What interpretability gives you: Conceptual coverage (catches paraphrases, semantic variants), early intervention (prevents rather than catches), and evidence that the model’s internal representation of competitors has been addressed — not just that specific test cases pass.

Forward Deployed Engineer

Q2. A model is sometimes toxic but only in specific context combinations that are hard to find with red-teaming. How would SAE-based feature analysis help?

Sparse red-teaming failure is exactly the scenario where activation-level analysis outperforms behavioral evaluation. The toxicity is triggered by specific feature combinations in the model’s representation space — finding those combinations by sampling input space is exponentially hard, but finding them in activation space is tractable.

Step 1 — Characterize the toxicity in activation space: Collect the cases where toxicity is known to occur. Extract activations from these examples at multiple layers. Apply the SAE to each activation and identify which features are consistently elevated in toxic outputs compared to non-toxic outputs of similar surface form. You are looking for features that distinguish the toxic cases — not just features that are “big” in toxic examples, but features that are disproportionately active compared to semantically similar benign examples.

Step 2 — Build a toxicity probe: Train a simple linear classifier on the SAE feature activations: features as inputs, toxic/non-toxic as labels. High-accuracy probes (e.g., 90%+ on held-out examples) indicate that the toxicity is linearly predictable from the representation — the model’s internal state reflects its intent before generating the output. This probe can be deployed as a pre-output monitor.

Step 3 — Feature-directed red-teaming: Use the identified toxic features to guide input search. Instead of randomly sampling inputs and hoping to find toxic outputs, search for inputs that activate the toxic feature cluster at high magnitude. Concretely: run the model on diverse inputs, monitor feature activations, collect inputs that push feature values toward the toxic profile. This dramatically narrows the search space compared to random sampling. You are searching a low-dimensional feature space (the subset of SAE features associated with toxicity) rather than the exponentially large input space.

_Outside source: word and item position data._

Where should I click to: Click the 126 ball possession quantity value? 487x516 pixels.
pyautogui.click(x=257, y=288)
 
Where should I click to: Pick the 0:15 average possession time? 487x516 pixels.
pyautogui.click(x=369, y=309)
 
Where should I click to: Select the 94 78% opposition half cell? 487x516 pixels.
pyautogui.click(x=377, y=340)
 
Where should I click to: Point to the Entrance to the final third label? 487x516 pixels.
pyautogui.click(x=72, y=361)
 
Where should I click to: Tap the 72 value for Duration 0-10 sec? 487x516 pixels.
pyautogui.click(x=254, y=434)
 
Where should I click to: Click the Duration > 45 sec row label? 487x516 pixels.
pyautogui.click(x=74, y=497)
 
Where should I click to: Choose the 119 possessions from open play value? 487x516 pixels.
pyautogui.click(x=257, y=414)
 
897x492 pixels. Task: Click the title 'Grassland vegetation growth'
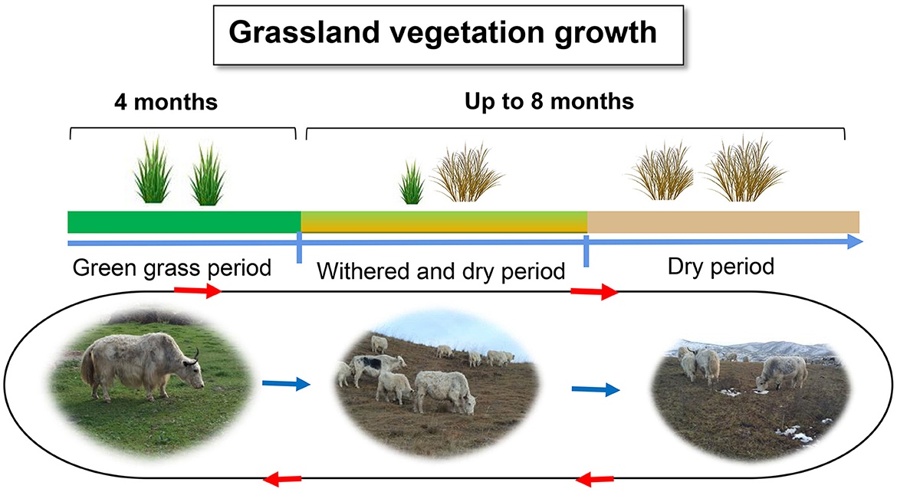point(443,33)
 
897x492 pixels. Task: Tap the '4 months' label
point(166,103)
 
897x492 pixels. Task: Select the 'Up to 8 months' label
point(549,102)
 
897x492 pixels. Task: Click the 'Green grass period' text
point(172,267)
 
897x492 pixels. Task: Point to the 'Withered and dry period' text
point(441,271)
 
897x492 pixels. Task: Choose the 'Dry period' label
point(721,267)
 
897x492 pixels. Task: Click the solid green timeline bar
point(184,222)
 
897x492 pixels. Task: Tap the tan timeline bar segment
point(723,222)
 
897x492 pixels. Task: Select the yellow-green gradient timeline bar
point(444,222)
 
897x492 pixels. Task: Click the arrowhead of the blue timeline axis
point(855,242)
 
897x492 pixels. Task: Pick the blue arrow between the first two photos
point(286,383)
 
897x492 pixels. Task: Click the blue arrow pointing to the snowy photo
point(596,389)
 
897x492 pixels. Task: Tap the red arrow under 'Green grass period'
point(197,290)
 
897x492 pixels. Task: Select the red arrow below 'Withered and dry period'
point(594,292)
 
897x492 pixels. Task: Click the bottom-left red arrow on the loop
point(282,478)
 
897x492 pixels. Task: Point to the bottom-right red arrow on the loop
point(595,478)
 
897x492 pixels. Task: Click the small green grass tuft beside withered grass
point(411,182)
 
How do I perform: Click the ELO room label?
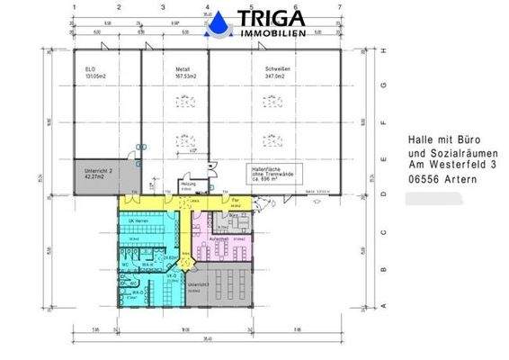(x=91, y=69)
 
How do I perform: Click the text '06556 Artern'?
(x=441, y=180)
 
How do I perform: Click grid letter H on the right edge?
(x=384, y=50)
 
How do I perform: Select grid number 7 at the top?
(x=338, y=7)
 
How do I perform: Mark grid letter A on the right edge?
(x=384, y=307)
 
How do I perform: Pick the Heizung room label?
(x=188, y=186)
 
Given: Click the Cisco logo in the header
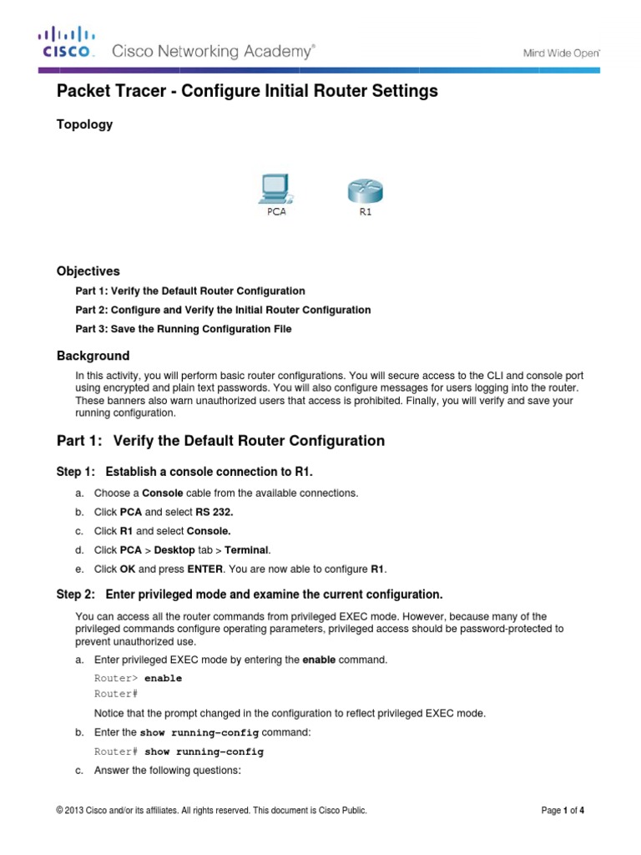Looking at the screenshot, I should [x=66, y=43].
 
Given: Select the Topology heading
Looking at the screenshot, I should [x=84, y=124].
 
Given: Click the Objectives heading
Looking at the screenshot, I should [x=88, y=271].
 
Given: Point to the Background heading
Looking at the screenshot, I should [x=93, y=356].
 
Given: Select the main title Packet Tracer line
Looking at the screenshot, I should [x=247, y=92].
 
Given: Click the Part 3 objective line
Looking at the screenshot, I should [x=184, y=329].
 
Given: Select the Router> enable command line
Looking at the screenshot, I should [x=138, y=679].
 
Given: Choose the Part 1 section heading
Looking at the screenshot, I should [x=220, y=441].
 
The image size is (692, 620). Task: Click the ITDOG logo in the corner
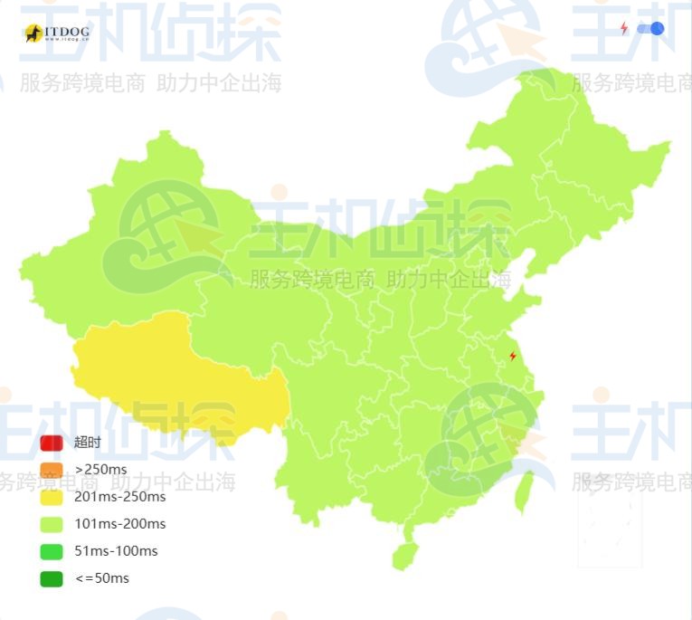[57, 33]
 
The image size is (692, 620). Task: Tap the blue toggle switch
[650, 29]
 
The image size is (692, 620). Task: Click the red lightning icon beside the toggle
[624, 29]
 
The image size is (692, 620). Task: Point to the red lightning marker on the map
[513, 357]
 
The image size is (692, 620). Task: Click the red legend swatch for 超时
[52, 443]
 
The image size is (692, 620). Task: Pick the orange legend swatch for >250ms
[52, 470]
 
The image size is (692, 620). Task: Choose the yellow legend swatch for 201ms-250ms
[52, 497]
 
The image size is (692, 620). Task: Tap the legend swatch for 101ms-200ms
[52, 524]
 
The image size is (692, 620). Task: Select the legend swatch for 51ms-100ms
[52, 551]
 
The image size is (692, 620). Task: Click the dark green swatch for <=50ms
[52, 578]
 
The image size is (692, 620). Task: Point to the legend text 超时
[88, 443]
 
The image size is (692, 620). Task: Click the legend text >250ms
[101, 470]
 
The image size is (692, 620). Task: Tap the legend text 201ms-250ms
[120, 497]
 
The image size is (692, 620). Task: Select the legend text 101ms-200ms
[120, 524]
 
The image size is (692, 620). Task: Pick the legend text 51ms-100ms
[116, 551]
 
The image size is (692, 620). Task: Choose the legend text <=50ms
[102, 578]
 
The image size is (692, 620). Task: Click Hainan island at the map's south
[404, 553]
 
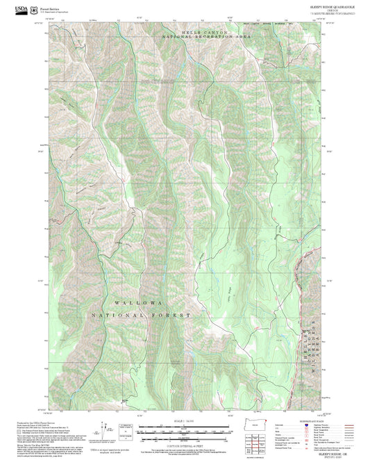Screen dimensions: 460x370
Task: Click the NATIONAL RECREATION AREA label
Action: point(205,37)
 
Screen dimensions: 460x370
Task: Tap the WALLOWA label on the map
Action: point(139,304)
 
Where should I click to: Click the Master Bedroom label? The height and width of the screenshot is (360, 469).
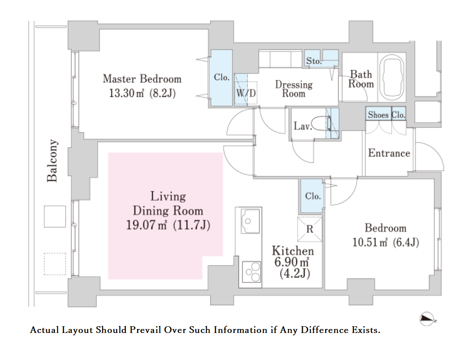coord(142,79)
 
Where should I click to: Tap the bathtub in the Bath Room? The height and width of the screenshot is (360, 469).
coord(392,77)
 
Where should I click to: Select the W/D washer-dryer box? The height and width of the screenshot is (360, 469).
coord(246,89)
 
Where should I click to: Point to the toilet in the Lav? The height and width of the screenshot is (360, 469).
coord(321,123)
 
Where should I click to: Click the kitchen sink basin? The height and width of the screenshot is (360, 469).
coord(250,221)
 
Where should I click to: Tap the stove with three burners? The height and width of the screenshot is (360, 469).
coord(251,272)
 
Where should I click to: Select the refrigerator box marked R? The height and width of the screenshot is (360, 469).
coord(310,229)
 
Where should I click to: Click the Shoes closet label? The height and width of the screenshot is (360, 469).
coord(378,115)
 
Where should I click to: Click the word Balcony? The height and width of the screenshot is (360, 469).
coord(52,161)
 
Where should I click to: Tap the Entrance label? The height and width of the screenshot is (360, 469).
coord(389,153)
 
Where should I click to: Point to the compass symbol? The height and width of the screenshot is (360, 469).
coord(427,319)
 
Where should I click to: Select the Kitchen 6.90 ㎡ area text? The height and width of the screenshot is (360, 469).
coord(293,262)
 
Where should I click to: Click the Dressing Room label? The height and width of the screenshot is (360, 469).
coord(294,89)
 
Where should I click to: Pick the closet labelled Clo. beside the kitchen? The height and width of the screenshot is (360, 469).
coord(312,196)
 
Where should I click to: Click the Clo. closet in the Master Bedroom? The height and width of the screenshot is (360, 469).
coord(222,78)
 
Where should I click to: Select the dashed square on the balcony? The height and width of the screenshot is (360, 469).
coord(55,264)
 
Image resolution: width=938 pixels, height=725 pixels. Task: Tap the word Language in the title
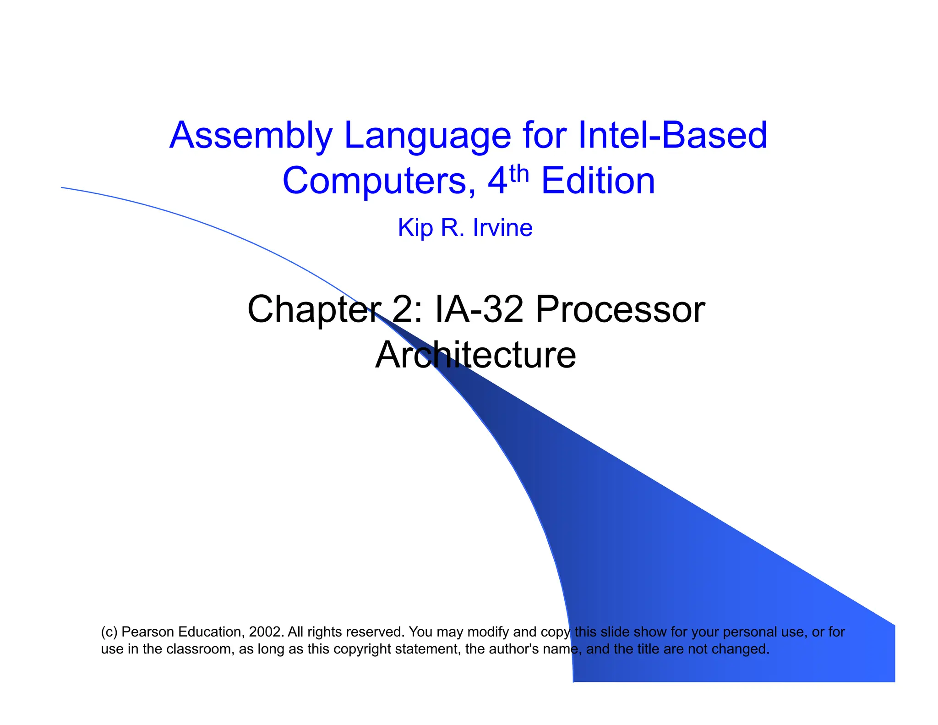click(x=427, y=136)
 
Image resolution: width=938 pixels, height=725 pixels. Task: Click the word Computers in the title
click(x=379, y=181)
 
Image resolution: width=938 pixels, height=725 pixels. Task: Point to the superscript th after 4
click(x=519, y=174)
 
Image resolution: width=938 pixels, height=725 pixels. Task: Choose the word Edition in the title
click(x=598, y=181)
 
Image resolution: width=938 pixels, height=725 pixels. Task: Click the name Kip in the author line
click(x=414, y=228)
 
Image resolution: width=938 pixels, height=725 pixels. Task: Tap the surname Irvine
click(x=502, y=228)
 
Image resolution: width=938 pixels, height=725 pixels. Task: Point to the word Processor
click(x=620, y=310)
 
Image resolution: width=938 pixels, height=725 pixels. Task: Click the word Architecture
click(x=475, y=355)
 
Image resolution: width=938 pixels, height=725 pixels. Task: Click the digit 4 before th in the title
click(x=497, y=181)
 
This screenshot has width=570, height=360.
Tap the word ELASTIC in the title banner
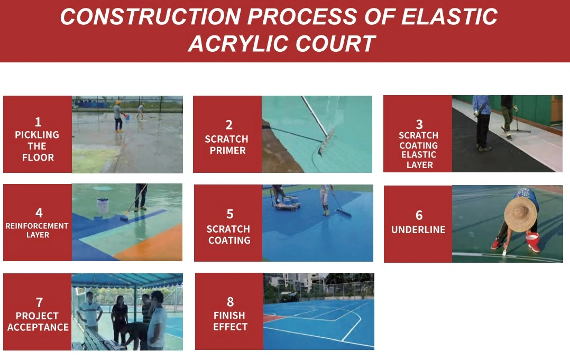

Step 4 — Targeted mitigation: Once the specific features driving toxicity are identified, you have targeted mitigation options: fine-tune on examples that discourage those feature-combination patterns, apply activation steering to suppress the identified feature directions during inference, or implement a production monitor that flags high activation of the toxic feature cluster for human review.

The key insight is that toxicity is not randomly distributed in input space — it is triggered by specific combinations of internal representations that form a coherent cluster in feature space. SAE analysis makes that cluster visible and accessible.